La famiglia Brini è nota per l’attività in ambito legale, tre fratelli molto conosciuti nella loro città sia per la propria attività che per interessi ulteriori all’ambito avvocatizio.
Dodici anni fa i Brini ebbero l’opportunità – che dai risultati ottenuti possiamo ex-post giudicare senza dubbio colta in modo brillante – di acquistare le aziende Il Conventino e La Casella, poste nel cuore della produzione del Nobile di Montepulciano.
Ai fratelli Pino, Duccio ed Alessandro si sono uniti ben presto i giovani della generazione successiva, Alberto ed Enzo, fra loro cugini, che con incarichi differenti sono operativi all’interno dell’azienda, facendone la loro occupazione. Una occupazione che li ha portati lontani da casa e sempre attivi per portare ai migliori risultati la produzione dell’azienda.

  

Con Enzo, il più giovane della famiglia, di recente mi sono intrattenuto in una cordiale chiacchierata, al termine della quale, dopo aver discusso a lungo attorno all’argomento vino, ci siamo soffermati su aspetti vacanzieri, sulla voglia di un viaggio dall’altra parte del mondo, su un aperitivo da prendere assieme in Versilia, in una serata indefinita della prossima estate, in progetti che Enzo intende sviluppare nel prossimo futuro.
 
Il Conventino produce mediamente circa 100.000 bottiglie (diciamo con una tolleranza del 10% in più o in meno a seconda dell’annata) e si chiama così perché 700 anni fa era proprio un piccolo convento.
Circa 30 anni fa, una coppia di tedeschi decisi a far vino ed offrire ospitalità comprò il Conventino, all’epoca un rudere, lo ristrutturò, avviando una piccola attività agrituristica ed una piccola produzione di vino.


Oggi il Conventino ha in catalogo rossi, bianchi, rosé, vinsanto, grappa: fra i rossi, il Cambio, un sangiovese in purezza IGT, rientra bene nell’aneddotica di questa azienda agricola dovendo il suo nome ad un vero e proprio cambio nella vita della signora tedesca che era titolare di questa attività.
Dopo 8 anni dalla prima annata di Cambio arrivarono i fratelli Brini, grandi appassionati di vino.
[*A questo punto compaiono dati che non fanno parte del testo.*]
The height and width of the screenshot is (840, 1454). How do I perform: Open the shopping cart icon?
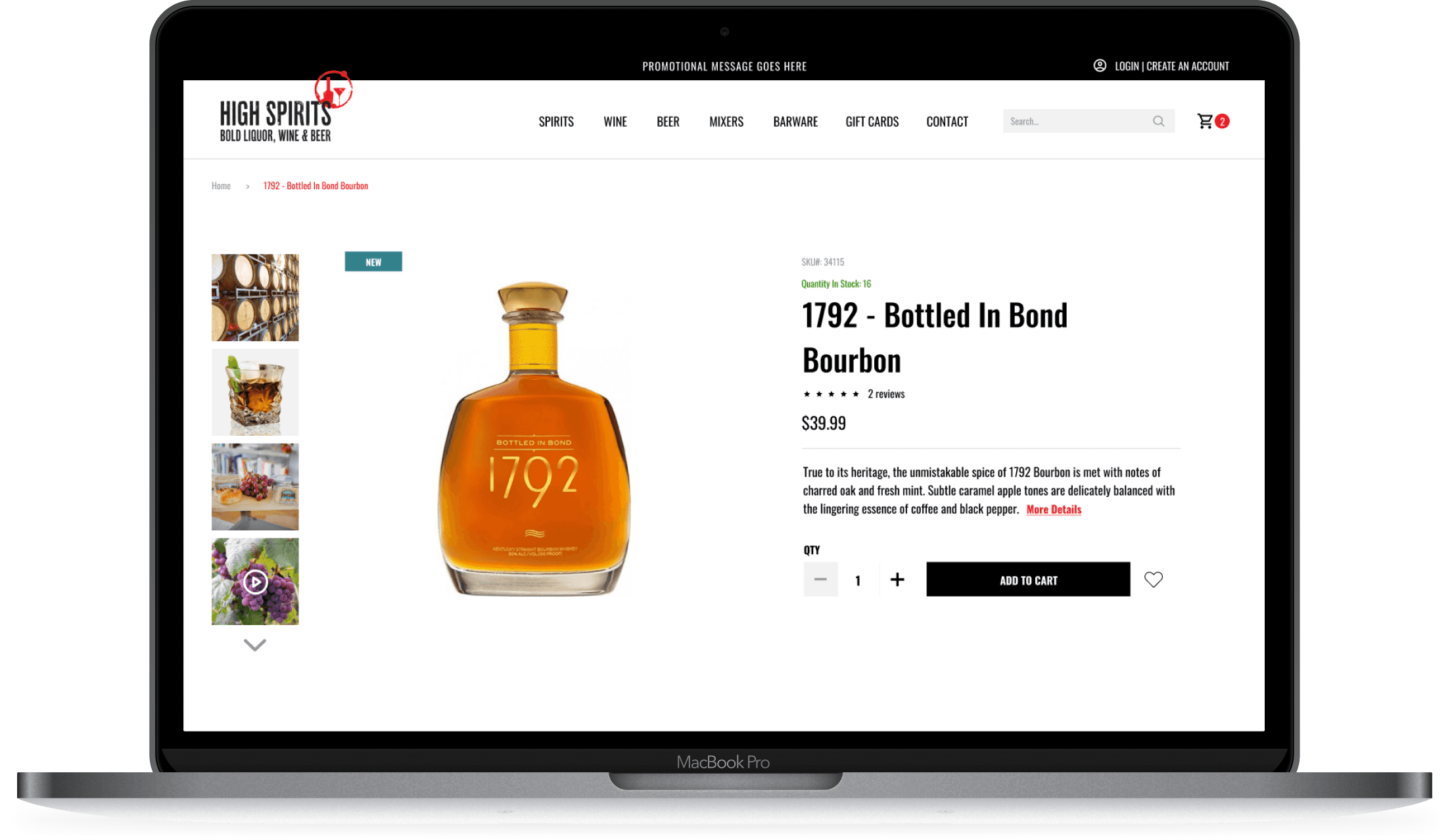coord(1205,122)
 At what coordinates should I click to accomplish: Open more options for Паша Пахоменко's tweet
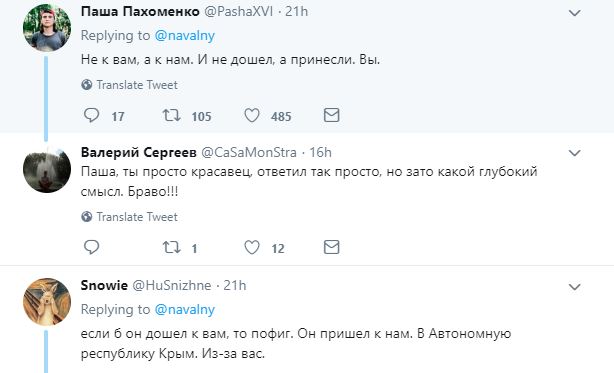click(x=574, y=13)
E ci fu un ulteriore cambio.
 
 
La filosofia aziendale da quel momento è sempre stata quella di una produzione biologica (l’azienda è bio da quasi 20 anni) e di alta qualità, usando esclusivamente uve autoctone, espressione vera del territorio, quali il Prugnolo Gentile.

Punto di forza è ovviamente il rosso, con Nobile e Riserva Nobile DOCG a livelli elevati.
Prodotti spesso valutati positivamente dal Gambero Rosso, segnalati nella guida Slow Wine. Solo per citare alcuni riconoscimenti, il Nobile 2010 ha ricevuto tre bicchieri dal Gambero Rosso, la Guida Vini dell’Espresso valutò con 18/20 la Riserva 2006, la statunitense Wine & Spirits addirittura ha inserito il vino del Conventino fra i migliori 100 bio nella classifica mondiale.
 
Con queste premesse, si può capire come le bottiglie prodotte dalla famiglia Brini siano proposte con soddisfazione sul mercato nazionale ed internazionale, con particolare attenzione all’Europa, agli Stati Uniti e ad alcuni paesi dell’Estremo Oriente.
 


Lunga vita al buon vino di Montepulciano dunque!
E anche a chi vi scrive.
Infatti già da ora vi prego di prender nota della mia prossima recensione sull’argomento, fra tre secoli, quando sarà festeggiato il millennio dalla costruzione del Conventino.